Asynchronous LLM Function Calling
- URL: http://arxiv.org/abs/2412.07017v1
- Date: Mon, 09 Dec 2024 21:53:10 GMT
- Title: Asynchronous LLM Function Calling
- Authors: In Gim, Seung-seob Lee, Lin Zhong,
- Abstract summary: AsyncLM is a system for asynchronous large language models (LLMs) function calling.
We show that AsyncLM can reduce end-to-end task completion latency from 1.6x-5.4x compared to synchronous function calling.

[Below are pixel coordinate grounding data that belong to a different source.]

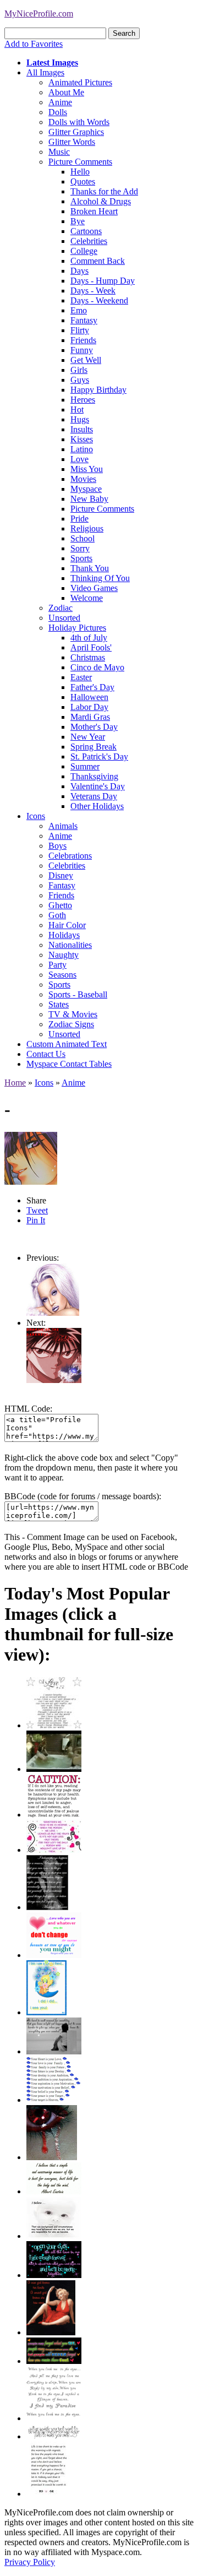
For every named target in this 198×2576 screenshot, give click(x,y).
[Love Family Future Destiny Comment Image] (53, 2100)
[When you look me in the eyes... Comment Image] (53, 2418)
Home (15, 1082)
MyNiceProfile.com (38, 13)
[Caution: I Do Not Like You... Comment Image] (53, 1814)
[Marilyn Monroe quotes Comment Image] (50, 2332)
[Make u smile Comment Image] (53, 2436)
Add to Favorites (33, 43)
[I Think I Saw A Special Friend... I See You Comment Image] (46, 2012)
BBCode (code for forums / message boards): (82, 1496)
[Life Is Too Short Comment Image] (48, 2493)
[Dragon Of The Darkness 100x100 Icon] (53, 1380)
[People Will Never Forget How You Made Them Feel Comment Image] (53, 2361)
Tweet (37, 1210)
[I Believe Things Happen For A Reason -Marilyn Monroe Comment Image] (47, 1907)
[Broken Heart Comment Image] (51, 2157)
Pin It (35, 1220)
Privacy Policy (29, 2562)
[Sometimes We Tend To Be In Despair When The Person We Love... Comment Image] (53, 1849)
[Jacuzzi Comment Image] (53, 1769)
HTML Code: (28, 1408)
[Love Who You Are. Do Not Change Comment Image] (53, 1955)
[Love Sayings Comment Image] (53, 1725)
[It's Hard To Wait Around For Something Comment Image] (53, 2051)
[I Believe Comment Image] (53, 2236)
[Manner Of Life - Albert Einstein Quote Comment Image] (53, 2191)
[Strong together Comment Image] (53, 2275)
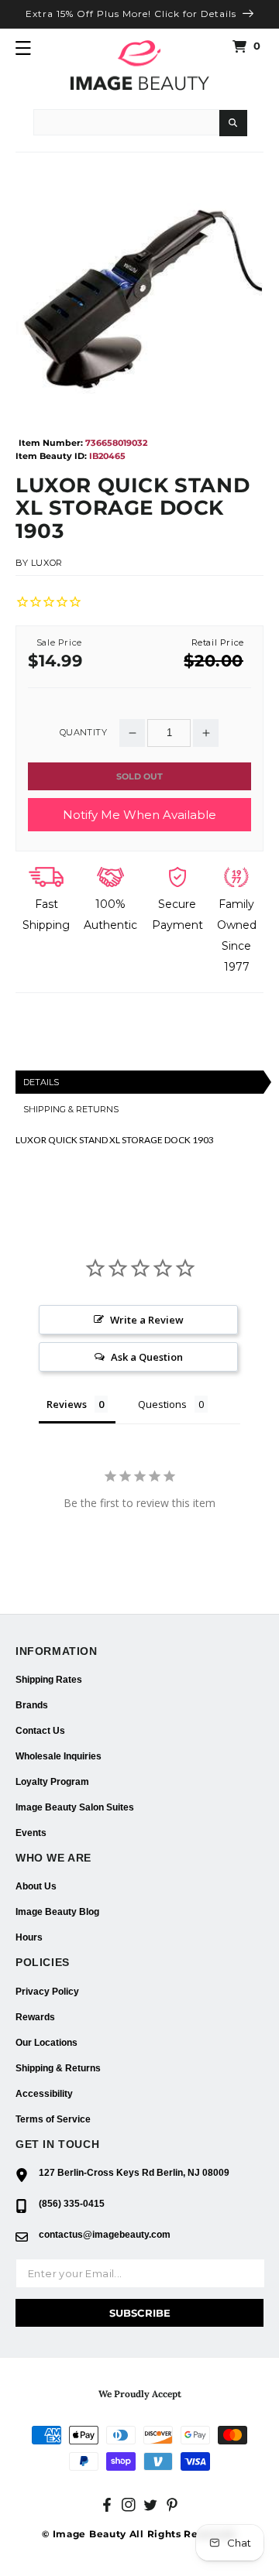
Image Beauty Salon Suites (75, 1807)
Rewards (35, 2017)
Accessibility (44, 2093)
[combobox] (126, 122)
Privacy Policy (47, 1991)
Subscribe (139, 2313)
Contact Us (40, 1730)
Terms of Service (53, 2119)
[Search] (233, 123)
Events (31, 1833)
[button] (23, 48)
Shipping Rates (49, 1679)
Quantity (83, 733)
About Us (36, 1886)
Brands (32, 1705)
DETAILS (41, 1082)
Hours (29, 1937)
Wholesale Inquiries (59, 1756)
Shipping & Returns (58, 2068)
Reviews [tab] (66, 1404)
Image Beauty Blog (57, 1911)
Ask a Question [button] (147, 1357)
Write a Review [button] (147, 1320)
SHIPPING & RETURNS (71, 1109)
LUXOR (47, 562)
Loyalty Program (52, 1781)
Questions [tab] (162, 1404)
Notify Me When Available (139, 814)
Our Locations (47, 2042)
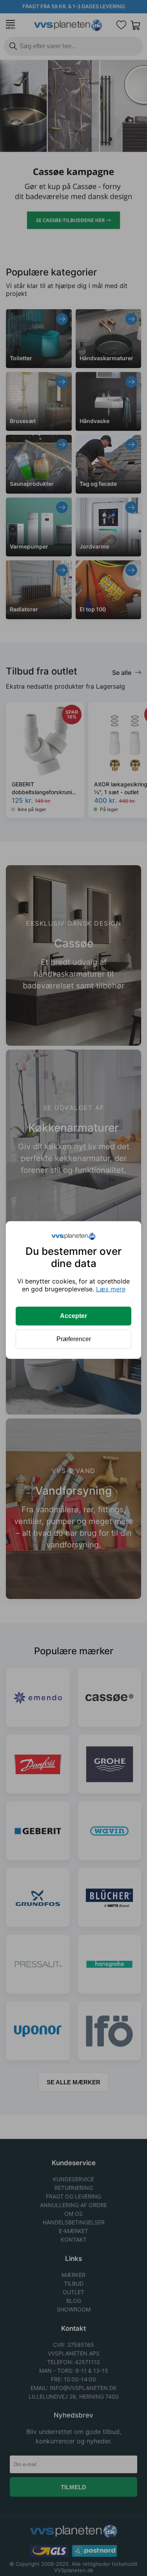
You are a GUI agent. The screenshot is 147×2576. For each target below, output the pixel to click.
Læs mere (110, 1289)
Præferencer (73, 1339)
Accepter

- Score: 1.447413712290616
- License:
- Abstract: Large language models (LLMs) use function calls to interface with external tools and data source. However, the current approach to LLM function calling is inherently synchronous, where each call blocks LLM inference, limiting LLM operation and concurrent function execution. In this work, we propose AsyncLM, a system for asynchronous LLM function calling. AsyncLM improves LLM's operational efficiency by enabling LLMs to generate and execute function calls concurrently. Instead of waiting for each call's completion, AsyncLM introduces an interrupt mechanism to asynchronously notify the LLM in-flight when function calls return. We design an in-context protocol for function calls and interrupts, provide fine-tuning strategy to adapt LLMs to the interrupt semantics, and implement these mechanisms efficiently on LLM inference process. We demonstrate that AsyncLM can reduce end-to-end task completion latency from 1.6x-5.4x compared to synchronous function calling on a set of benchmark tasks in the Berkeley function calling leaderboard (BFCL). Furthermore, we discuss how interrupt mechanisms can be extended to enable novel human-LLM or LLM-LLM interactions.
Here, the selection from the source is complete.